• ABOUT THIS EXERCISE: With nothing added or left out, output the listing that follows.

-- EXTRACTED MATERIAL follows --

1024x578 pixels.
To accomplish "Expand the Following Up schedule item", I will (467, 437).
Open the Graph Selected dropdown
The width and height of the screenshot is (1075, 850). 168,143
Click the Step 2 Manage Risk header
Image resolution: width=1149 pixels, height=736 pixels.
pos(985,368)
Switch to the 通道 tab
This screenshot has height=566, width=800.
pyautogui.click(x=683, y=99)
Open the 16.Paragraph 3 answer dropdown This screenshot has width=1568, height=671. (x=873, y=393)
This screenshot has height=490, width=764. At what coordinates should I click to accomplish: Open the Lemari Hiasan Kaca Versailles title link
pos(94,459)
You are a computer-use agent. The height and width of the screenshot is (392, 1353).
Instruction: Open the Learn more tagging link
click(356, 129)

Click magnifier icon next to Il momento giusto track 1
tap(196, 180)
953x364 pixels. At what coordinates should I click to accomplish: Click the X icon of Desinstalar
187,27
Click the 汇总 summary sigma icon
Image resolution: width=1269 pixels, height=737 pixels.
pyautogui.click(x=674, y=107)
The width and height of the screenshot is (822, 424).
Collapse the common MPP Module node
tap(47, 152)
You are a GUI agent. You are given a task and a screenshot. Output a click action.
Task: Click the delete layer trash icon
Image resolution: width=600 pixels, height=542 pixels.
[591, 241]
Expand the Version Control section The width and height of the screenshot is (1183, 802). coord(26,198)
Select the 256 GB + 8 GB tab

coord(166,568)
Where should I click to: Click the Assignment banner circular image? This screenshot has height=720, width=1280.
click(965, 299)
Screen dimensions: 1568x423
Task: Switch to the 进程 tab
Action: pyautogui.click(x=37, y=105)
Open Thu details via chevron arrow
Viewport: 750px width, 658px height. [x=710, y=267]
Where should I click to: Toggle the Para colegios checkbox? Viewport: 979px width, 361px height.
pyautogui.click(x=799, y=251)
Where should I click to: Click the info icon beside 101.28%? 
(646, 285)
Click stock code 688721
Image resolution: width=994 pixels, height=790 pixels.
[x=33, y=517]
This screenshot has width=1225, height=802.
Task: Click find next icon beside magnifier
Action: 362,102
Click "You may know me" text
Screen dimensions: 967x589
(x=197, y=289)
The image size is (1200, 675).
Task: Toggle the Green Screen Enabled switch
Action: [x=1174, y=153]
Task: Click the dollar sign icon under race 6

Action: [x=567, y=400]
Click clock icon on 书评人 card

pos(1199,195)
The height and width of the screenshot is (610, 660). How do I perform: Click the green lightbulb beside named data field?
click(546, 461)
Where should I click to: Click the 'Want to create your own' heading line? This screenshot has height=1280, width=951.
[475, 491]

-- EXTRACTED MATERIAL concluded --

• EXERCISE RESULT:
1024x578 pixels.
To accomplish "Expand the Following Up schedule item", I will (467, 437).
Open the Graph Selected dropdown
The width and height of the screenshot is (1075, 850). 168,143
Click the Step 2 Manage Risk header
Image resolution: width=1149 pixels, height=736 pixels.
pos(985,368)
Switch to the 通道 tab
This screenshot has height=566, width=800.
pyautogui.click(x=683, y=99)
Open the 16.Paragraph 3 answer dropdown This screenshot has width=1568, height=671. (x=873, y=393)
This screenshot has height=490, width=764. At what coordinates should I click to accomplish: Open the Lemari Hiasan Kaca Versailles title link
pos(94,459)
You are a computer-use agent. The height and width of the screenshot is (392, 1353).
Instruction: Open the Learn more tagging link
click(356, 129)

Click magnifier icon next to Il momento giusto track 1
tap(196, 180)
953x364 pixels. At what coordinates should I click to accomplish: Click the X icon of Desinstalar
187,27
Click the 汇总 summary sigma icon
Image resolution: width=1269 pixels, height=737 pixels.
pyautogui.click(x=674, y=107)
The width and height of the screenshot is (822, 424).
Collapse the common MPP Module node
tap(47, 152)
You are a GUI agent. You are given a task and a screenshot. Output a click action.
Task: Click the delete layer trash icon
Image resolution: width=600 pixels, height=542 pixels.
[591, 241]
Expand the Version Control section The width and height of the screenshot is (1183, 802). coord(26,198)
Select the 256 GB + 8 GB tab

coord(166,568)
Where should I click to: Click the Assignment banner circular image? This screenshot has height=720, width=1280.
click(965, 299)
Screen dimensions: 1568x423
Task: Switch to the 进程 tab
Action: pyautogui.click(x=37, y=105)
Open Thu details via chevron arrow
Viewport: 750px width, 658px height. [x=710, y=267]
Where should I click to: Toggle the Para colegios checkbox? Viewport: 979px width, 361px height.
pyautogui.click(x=799, y=251)
Where should I click to: Click the info icon beside 101.28%? 
(646, 285)
Click stock code 688721
Image resolution: width=994 pixels, height=790 pixels.
[x=33, y=517]
This screenshot has width=1225, height=802.
Task: Click find next icon beside magnifier
Action: 362,102
Click "You may know me" text
Screen dimensions: 967x589
(x=197, y=289)
The image size is (1200, 675).
Task: Toggle the Green Screen Enabled switch
Action: [x=1174, y=153]
Task: Click the dollar sign icon under race 6

Action: [x=567, y=400]
Click clock icon on 书评人 card

pos(1199,195)
The height and width of the screenshot is (610, 660). How do I perform: Click the green lightbulb beside named data field?
click(546, 461)
Where should I click to: Click the 'Want to create your own' heading line? This screenshot has height=1280, width=951.
[475, 491]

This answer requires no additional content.